Sparks became chair of ACME in 2012.

==Recognition and Awards==
Sparks was elected a Fellow of the Royal Society in 1988 and a Fellow of the American Geophysical Union in 1998. His research has been recognised by several awards including: the Bigsby (1985), Murchinson (1998) and Wollaston (2011) medals from the Geological Society of London; the Bakerian Lecture of the Royal Society (2000); Arthur L Day Medal (2000) of the Geological Society of America; Arthur Holmes Medal (2004) of the European Union of Geosciences; Thorarinsson Medal (2008) of the International Association of Volcanology and Chemistry of the Earth's Interior; the 2015 Vetlesen Prize and the Royal Medal.

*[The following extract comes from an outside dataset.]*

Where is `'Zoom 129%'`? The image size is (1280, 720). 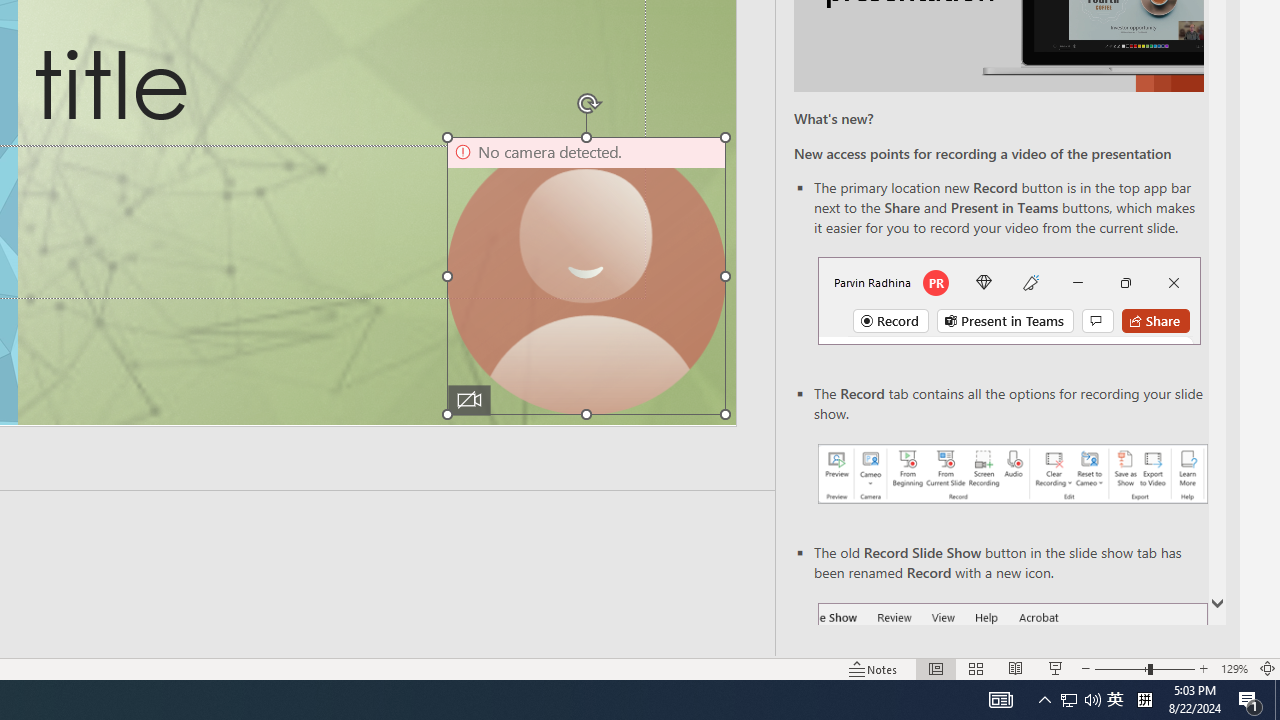 'Zoom 129%' is located at coordinates (1233, 669).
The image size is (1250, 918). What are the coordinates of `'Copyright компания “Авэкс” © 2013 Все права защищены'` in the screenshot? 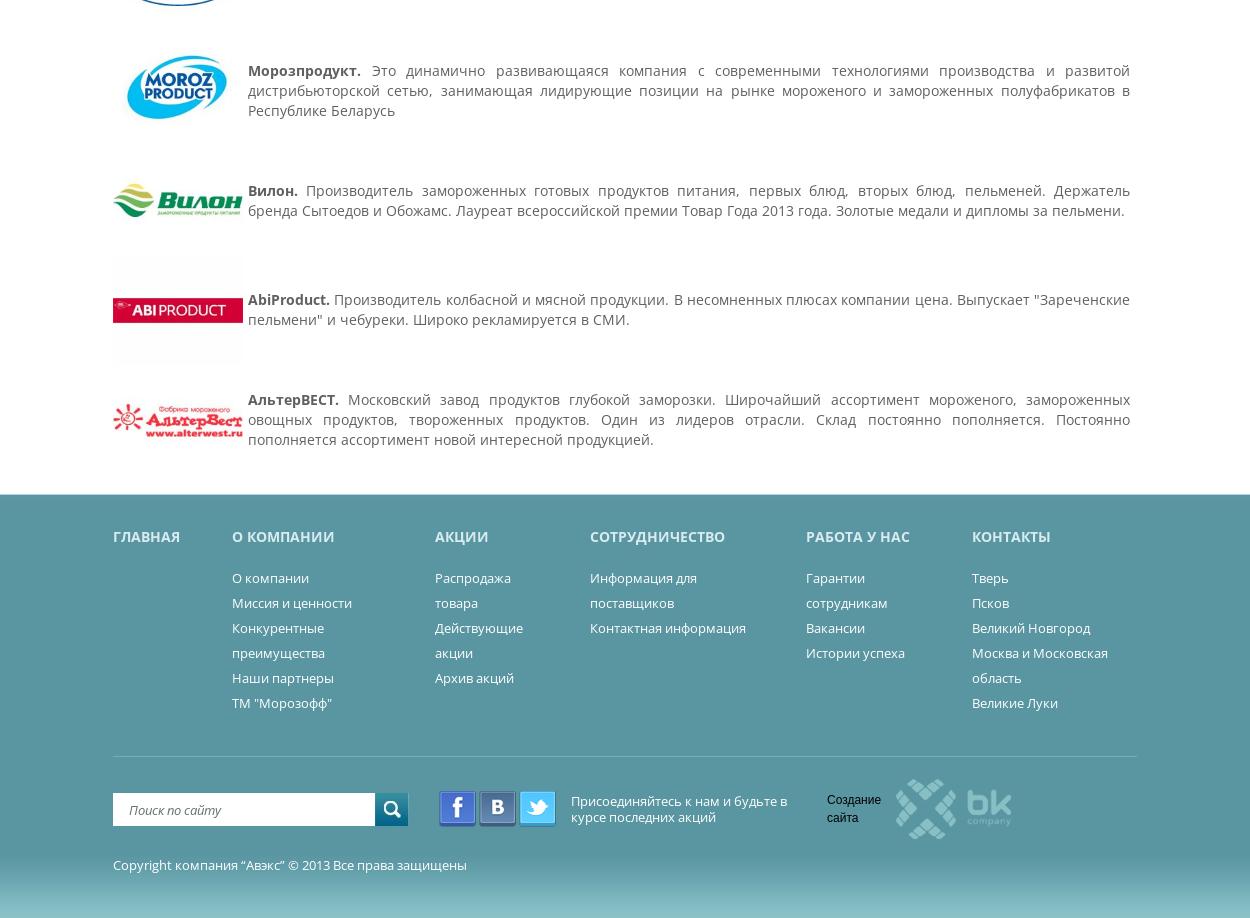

Sparks was appointed a Commander of the Order of the British Empire in the 2010 Birthday Honours for services to Environmental Sciences and a Knight Bachelor in the 2018 New Year Honours for services to Volcanology and Geology. He holds honorary degrees from Plymouth University, Lancaster University, Univerisité Blaise Pascal, the Sorbonne and the 2006 Science Prize of Chiba University, Japan.

==Personal life==
Sparks married Ann Elizabeth Talbot in June 1971 and has two sons.